(Quick note before you keep going, you may know that I post every Tuesday and Friday. I’m in the midst of finals at school this week, and then I’m going out of town, so I’m not going to have a Friday post this week. I’ll resume a regular schedule again next week.)
In 1964, in his State of the Union address, President Lyndon B. Johnson declared war on poverty. He announced plans for how the country would relieve poverty for the 19% of Americans living in poverty and how the government would take steps to prevent poverty from becoming a major issue in America again.
Seven years later, President Richard Nixon announced the War on Drugs, the way in which the U.S. federal government was going to take on the spread of addictive and dangerous drugs in America. This meant harsh penalties for drug dealers and suppliers, and even people who were in possession of drugs. It also meant the U.S. would take on the international drug trade via military action.
In 2001, only about a week after the September 11th attacks on the U.S. by Al Qaeda terrorists, President George W. Bush declared war on terror. This was the U.S. military operation to take down Al Qaeda, the Taliban, and later ISIL and Boko Haram, among other terrorist organizations.

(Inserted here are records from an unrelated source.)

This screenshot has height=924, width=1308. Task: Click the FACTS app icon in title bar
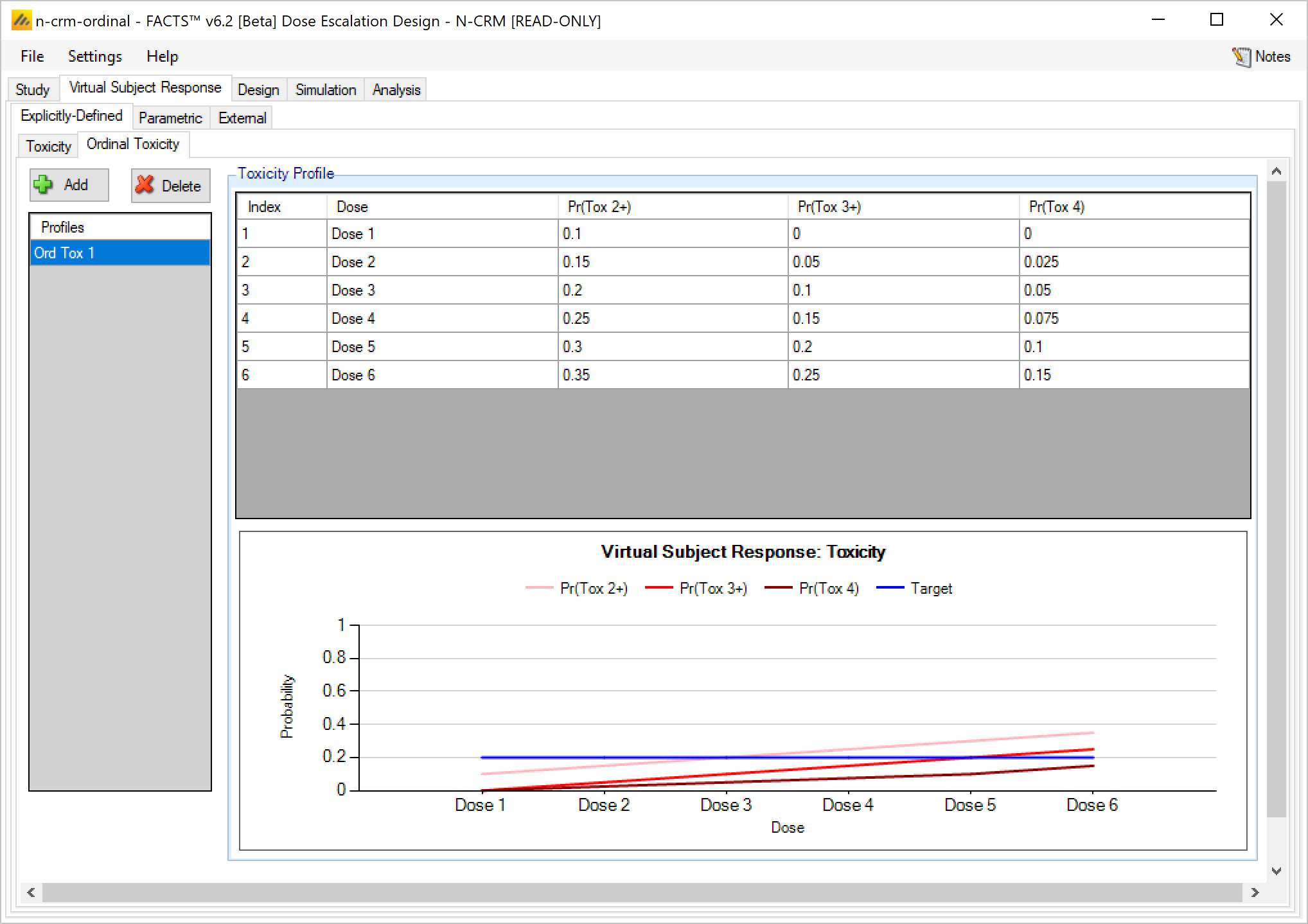coord(21,21)
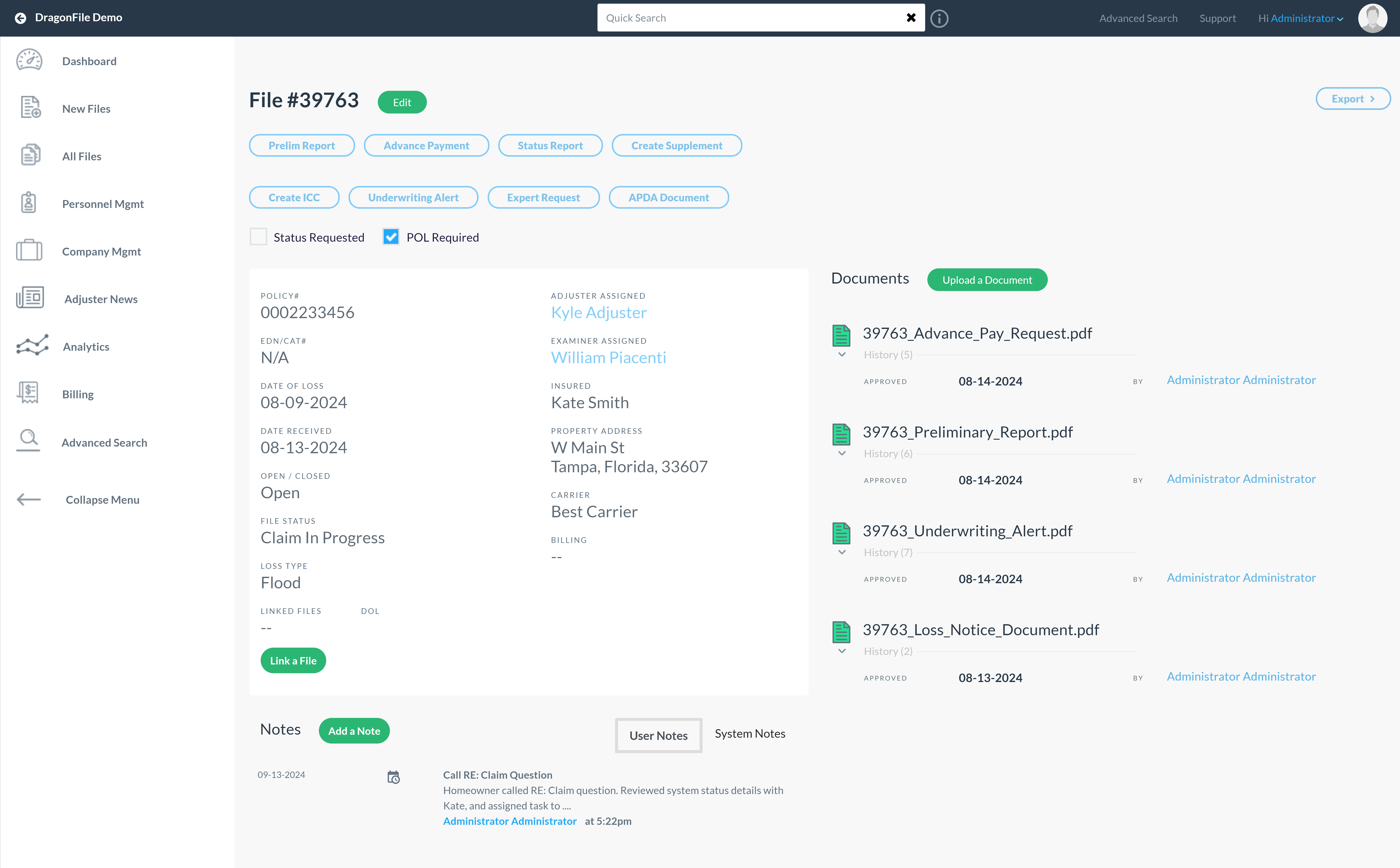Screen dimensions: 1400x868
Task: Expand history of Advance_Pay_Request.pdf
Action: coord(842,355)
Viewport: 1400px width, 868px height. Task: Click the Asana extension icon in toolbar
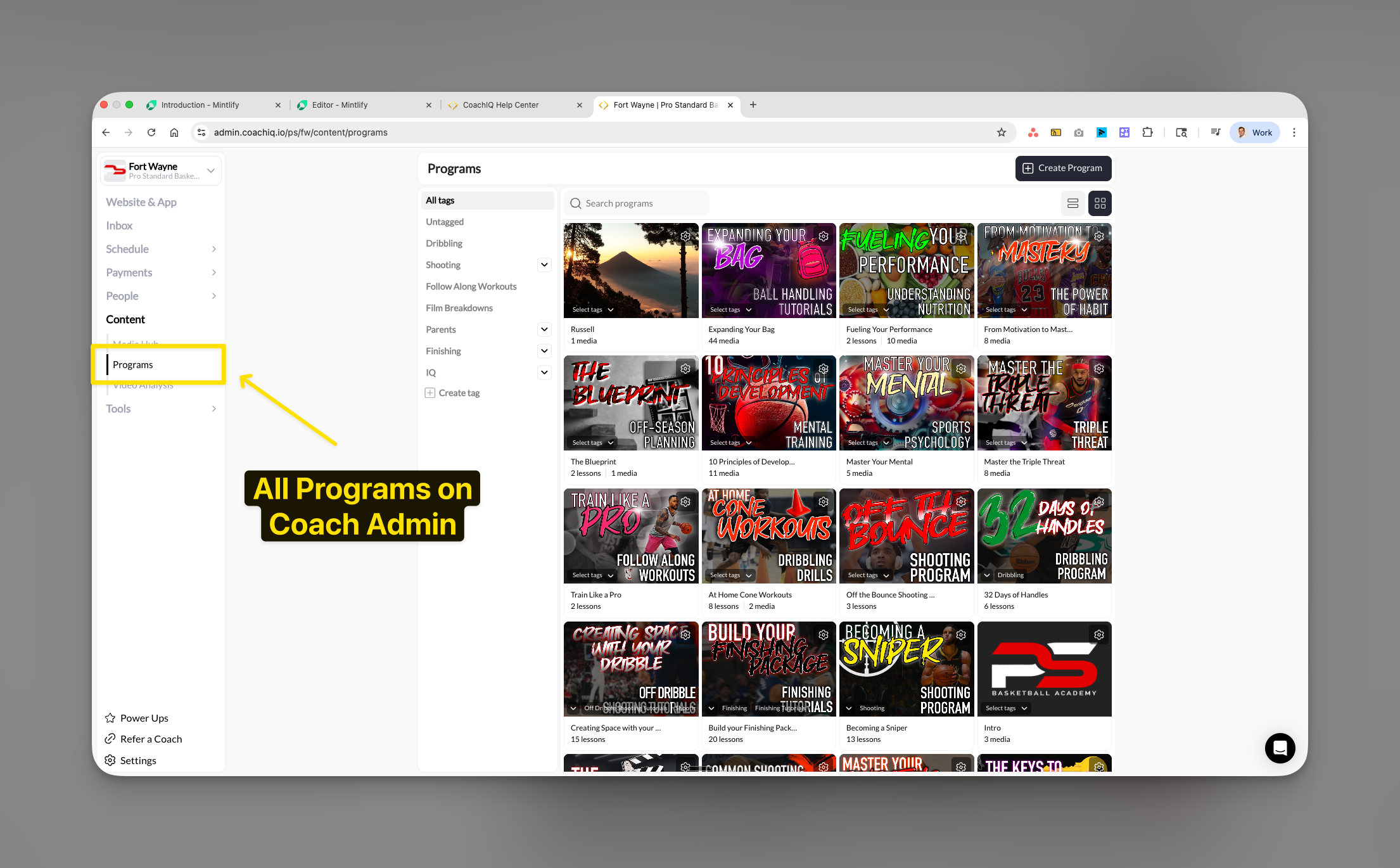click(1033, 132)
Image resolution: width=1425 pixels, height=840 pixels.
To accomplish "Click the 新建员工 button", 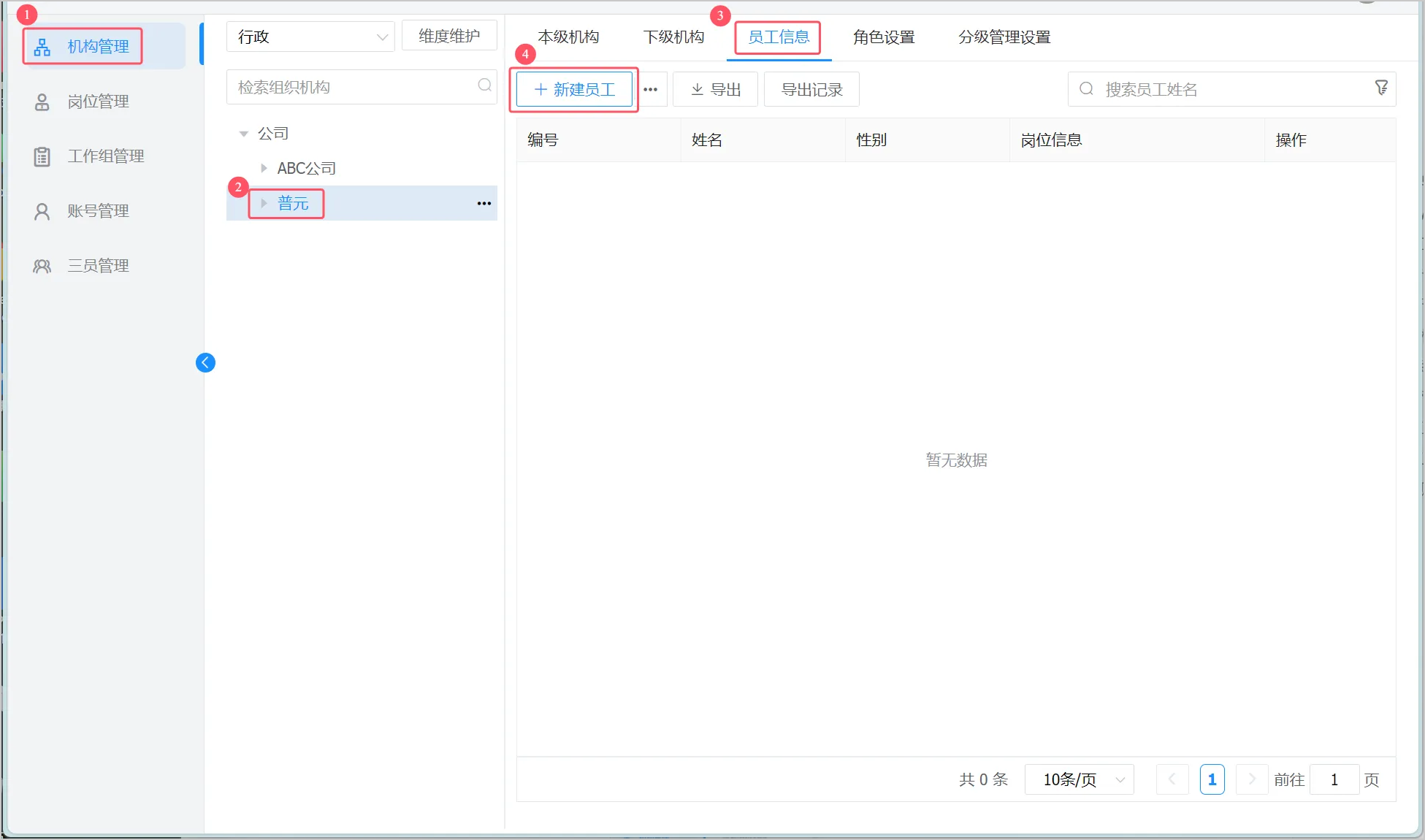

Most recently, religious figures and others on the conservative side of the political spectrum have argued that a war on Christmas is being raged on Christians in the U.S., and that the government under President Obama was working to belittle Christians and their beliefs. The left, in turn, decried against a war on facts perpetrated throughout the 2016 presidential campaign and beyond.
For over 50 years, the America and its people have been declaring wars on nouns. Words. And it’s all been a waste of money with no reasonable changes.
In 2015, the American poverty rate was at 13.5%, down only 5.5% since the war on poverty began. Many of LBJ’s Great Society programs have been eliminated by his successors from all sides. The war on drugs has led to America having the highest per capita prison rate in the world, and a racist system where young black and brown men end up cycling in and out of prison. The war on terror has led to myself and many born between about 1998 and now not remembering a time when the U.S. wasn’t at war, even though many of us have no idea who we’re at war with. And the other 2, well, they’re not worth getting into.
And yet, more than 50 years after we began to declare war on nouns, it appears we’ve wasted trillions of dollars, ruined many lives, and done not much else.
It’s time to put a stop to the actions of wars on nouns. They sound great when announced; it’s certainly a great communications tactic. But Americans expect to win wars. And if we aren’t winning the wars we’re declaring and spending taxpayer dollars on, then it’s reasonable to say that we should start creating new ways to approach attacking issues.
America has won 1 war since World War II. That includes the wars on nouns. We don’t even fully end these wars. It doesn’t work to continue to fight these wars when nothing is changing. We should, instead, be looking to ways to create appropriate policy changes that will help to lower the poverty rate, make sure America isn’t hated around the world, and keep people away from drugs and out of jail and into rehab if necessary.
In political communications, it’s important to make people optimistic about the change you can make. But these wars on nouns aren’t working, and it’s time to approach this differently.